From d8056e01b4aa087935ee9c9576ab8f13d7e54359 Mon Sep 17 00:00:00 2001
From: Olli Lupton <olupton@nvidia.com>
Date: Wed, 4 Dec 2024 16:41:39 +0000
Subject: [PATCH] Convert .csv to .parquet in nsys-jax to avoid compressing a
 large .csv with Python's lzma.

---
 .../nsys_jax/nsys_jax/data_loaders.py         | 32 +++++++++++++------
 .../nsys_jax/nsys_jax/scripts/nsys_jax.py     | 31 +++++++++++++++---
 .github/workflows/_ci.yaml                    |  5 ++-
 3 files changed, 53 insertions(+), 15 deletions(-)

diff --git a/.github/container/nsys_jax/nsys_jax/data_loaders.py b/.github/container/nsys_jax/nsys_jax/data_loaders.py
index 46dff6c5a..57e52403d 100644
--- a/.github/container/nsys_jax/nsys_jax/data_loaders.py
+++ b/.github/container/nsys_jax/nsys_jax/data_loaders.py
@@ -593,15 +593,25 @@ def _drop_non_tsl(compile_df: pd.DataFrame) -> pd.DataFrame:
 
 
 def _read_nvtx_pushpop_trace_file(file: pathlib.Path) -> pd.DataFrame:
-    def keep_column(name):
-        return name not in {"PID", "Lvl", "NameTree"}
-
-    return pd.read_csv(
-        lzma.open(file, "rt", newline=""),
-        dtype={"RangeId": np.int32},
-        index_col="RangeId",
-        usecols=keep_column,
-    )
+    # `file` follows one of two patterns, depending on whether we are loading the
+    # results from a single profile or from multiple merged profiles:
+    # - nsys-jax: /path/to/report_nvtx_pushpop_trace.parquet
+    # - nsys-jax-combine: /path/to/report_nvtx_pushpop_trace.parquet/rank5
+    new_name = "report_nvtx_pushpop_trace.parquet"

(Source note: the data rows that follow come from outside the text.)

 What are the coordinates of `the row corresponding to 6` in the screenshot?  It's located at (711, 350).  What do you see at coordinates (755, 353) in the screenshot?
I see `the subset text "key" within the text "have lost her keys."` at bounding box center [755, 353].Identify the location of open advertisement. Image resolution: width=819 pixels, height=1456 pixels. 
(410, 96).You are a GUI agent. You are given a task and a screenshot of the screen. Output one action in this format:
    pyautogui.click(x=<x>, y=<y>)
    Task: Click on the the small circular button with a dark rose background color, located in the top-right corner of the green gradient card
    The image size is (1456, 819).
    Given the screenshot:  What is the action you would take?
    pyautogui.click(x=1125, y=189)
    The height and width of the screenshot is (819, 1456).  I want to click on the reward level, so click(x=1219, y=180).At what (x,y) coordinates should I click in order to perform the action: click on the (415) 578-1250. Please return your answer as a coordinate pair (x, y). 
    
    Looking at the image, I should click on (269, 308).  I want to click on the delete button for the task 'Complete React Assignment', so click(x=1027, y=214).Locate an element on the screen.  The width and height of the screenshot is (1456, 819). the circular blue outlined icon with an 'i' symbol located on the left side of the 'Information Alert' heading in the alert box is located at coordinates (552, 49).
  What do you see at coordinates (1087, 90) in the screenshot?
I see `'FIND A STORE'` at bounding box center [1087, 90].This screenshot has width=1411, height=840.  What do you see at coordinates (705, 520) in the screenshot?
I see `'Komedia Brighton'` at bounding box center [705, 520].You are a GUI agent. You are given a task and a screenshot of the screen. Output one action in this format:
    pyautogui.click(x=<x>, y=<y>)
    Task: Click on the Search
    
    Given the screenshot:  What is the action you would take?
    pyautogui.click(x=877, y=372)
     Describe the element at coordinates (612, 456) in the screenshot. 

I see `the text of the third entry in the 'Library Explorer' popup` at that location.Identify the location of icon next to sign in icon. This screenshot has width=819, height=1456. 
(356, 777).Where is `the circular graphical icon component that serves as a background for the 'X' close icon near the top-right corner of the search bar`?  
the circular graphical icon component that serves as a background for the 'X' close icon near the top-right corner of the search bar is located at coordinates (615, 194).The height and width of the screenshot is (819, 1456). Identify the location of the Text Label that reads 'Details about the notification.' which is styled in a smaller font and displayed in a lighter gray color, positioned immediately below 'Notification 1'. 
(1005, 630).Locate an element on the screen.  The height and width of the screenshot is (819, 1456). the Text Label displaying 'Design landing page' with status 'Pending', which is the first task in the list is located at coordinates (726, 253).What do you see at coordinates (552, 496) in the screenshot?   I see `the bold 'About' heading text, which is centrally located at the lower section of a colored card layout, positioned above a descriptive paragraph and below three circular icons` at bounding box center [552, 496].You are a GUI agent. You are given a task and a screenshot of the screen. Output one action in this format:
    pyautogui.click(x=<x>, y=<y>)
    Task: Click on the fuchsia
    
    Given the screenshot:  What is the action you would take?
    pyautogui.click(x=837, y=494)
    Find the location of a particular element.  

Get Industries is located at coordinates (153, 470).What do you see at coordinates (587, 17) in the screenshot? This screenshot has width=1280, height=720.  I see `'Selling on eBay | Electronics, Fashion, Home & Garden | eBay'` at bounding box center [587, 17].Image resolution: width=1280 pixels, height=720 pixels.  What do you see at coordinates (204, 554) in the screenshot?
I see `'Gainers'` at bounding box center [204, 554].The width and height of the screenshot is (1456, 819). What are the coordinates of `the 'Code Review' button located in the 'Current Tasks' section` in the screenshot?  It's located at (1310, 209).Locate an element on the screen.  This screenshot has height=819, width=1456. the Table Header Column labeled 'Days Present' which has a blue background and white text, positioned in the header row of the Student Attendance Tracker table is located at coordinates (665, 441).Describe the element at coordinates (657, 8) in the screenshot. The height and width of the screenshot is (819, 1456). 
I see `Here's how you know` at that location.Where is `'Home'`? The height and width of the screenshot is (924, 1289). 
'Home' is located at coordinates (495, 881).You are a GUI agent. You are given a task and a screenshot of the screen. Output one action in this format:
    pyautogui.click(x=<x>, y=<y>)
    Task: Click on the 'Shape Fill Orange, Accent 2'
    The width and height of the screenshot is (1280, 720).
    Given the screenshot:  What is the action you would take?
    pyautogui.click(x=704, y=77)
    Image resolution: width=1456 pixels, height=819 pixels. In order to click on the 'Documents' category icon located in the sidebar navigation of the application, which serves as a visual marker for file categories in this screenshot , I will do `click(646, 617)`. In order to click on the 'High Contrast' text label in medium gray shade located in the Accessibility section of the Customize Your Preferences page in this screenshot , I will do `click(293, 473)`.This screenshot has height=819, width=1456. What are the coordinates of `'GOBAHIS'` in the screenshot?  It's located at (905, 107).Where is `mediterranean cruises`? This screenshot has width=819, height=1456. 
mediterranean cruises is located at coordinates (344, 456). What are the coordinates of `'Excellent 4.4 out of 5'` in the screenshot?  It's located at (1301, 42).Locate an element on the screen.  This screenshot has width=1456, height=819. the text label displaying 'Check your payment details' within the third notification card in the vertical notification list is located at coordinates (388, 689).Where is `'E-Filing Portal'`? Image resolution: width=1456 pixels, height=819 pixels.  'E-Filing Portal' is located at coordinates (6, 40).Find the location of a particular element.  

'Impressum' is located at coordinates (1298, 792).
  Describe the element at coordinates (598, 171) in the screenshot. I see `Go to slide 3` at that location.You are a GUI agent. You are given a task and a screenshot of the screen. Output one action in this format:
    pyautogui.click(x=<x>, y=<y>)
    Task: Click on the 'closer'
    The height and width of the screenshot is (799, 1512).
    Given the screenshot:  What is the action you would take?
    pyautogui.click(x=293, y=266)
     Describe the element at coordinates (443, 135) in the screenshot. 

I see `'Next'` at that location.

+    if file.name == new_name or file.parent.name == new_name:
+        # New mode; the .csv to .parquet conversion is done in nsys-jax
+        return pd.read_parquet(file)
+    else:
+
+        def keep_column(name):
+            return name not in {"PID", "Lvl", "NameTree"}
+
+        return pd.read_csv(
+            lzma.open(file, "rt", newline=""),
+            dtype={"RangeId": np.int32},
+            index_col="RangeId",
+            usecols=keep_column,
+        )
 
 
 def _load_nvtx_pushpop_trace_single(name: pathlib.Path) -> pd.DataFrame:
@@ -640,7 +650,9 @@ def remove_program_id_and_name(row):
 
 
 def _load_nvtx_pushpop_trace(prefix: pathlib.Path, frames: set[str]) -> pd.DataFrame:
-    path = prefix / "report_nvtx_pushpop_trace.csv.xz"
+    new_path = prefix / "report_nvtx_pushpop_trace.parquet"
+    legacy_path = prefix / "report_nvtx_pushpop_trace.csv.xz"
+    path = new_path if new_path.exists() else legacy_path
     if path.is_dir():
         # We're looking at the output of nsys-jax-combine
         filenames = sorted(path.iterdir())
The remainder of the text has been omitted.